TASK DESCRIPTION -
This exercise asks for every line of the material that includes the word "left".

INPUT DATA -
= = = = = = =

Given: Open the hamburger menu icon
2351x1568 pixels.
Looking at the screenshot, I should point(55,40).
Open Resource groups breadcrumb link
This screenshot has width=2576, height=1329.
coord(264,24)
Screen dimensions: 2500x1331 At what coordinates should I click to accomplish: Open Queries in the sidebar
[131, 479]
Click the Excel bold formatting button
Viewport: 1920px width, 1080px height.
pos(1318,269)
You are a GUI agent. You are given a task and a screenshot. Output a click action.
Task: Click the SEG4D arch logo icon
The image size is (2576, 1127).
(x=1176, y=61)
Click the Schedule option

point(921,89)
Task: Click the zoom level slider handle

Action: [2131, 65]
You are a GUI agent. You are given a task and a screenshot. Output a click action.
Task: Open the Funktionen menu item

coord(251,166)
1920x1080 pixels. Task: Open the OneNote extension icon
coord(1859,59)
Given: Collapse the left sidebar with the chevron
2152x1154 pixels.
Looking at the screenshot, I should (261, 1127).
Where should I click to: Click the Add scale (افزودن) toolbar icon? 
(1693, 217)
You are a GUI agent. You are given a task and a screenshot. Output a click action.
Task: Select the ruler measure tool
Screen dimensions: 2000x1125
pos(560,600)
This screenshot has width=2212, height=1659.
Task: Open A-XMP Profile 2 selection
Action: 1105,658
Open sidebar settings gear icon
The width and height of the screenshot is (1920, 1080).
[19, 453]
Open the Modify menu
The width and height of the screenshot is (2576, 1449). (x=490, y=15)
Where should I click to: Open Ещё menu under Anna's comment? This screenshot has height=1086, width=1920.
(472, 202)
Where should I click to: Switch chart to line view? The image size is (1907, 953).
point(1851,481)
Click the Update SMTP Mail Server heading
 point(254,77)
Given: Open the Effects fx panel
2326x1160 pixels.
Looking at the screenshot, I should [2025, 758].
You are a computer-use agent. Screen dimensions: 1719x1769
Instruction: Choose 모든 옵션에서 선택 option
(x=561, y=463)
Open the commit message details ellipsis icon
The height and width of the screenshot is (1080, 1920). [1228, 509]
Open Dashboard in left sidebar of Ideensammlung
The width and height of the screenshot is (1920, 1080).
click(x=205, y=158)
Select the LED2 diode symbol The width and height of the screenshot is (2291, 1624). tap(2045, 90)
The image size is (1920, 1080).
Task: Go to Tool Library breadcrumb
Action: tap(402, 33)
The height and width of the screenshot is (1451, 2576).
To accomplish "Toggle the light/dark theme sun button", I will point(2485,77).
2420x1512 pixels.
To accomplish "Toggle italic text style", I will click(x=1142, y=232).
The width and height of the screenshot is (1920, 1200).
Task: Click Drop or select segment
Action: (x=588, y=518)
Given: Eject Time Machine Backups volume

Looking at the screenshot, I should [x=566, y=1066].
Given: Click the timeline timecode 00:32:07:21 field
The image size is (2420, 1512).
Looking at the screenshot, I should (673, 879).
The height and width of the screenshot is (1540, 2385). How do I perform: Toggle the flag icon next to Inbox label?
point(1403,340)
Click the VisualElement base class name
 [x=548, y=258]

= = = = = = =

TASK RESPONSE -
Given: Collapse the left sidebar with the chevron
Open Dashboard in left sidebar of Ideensammlung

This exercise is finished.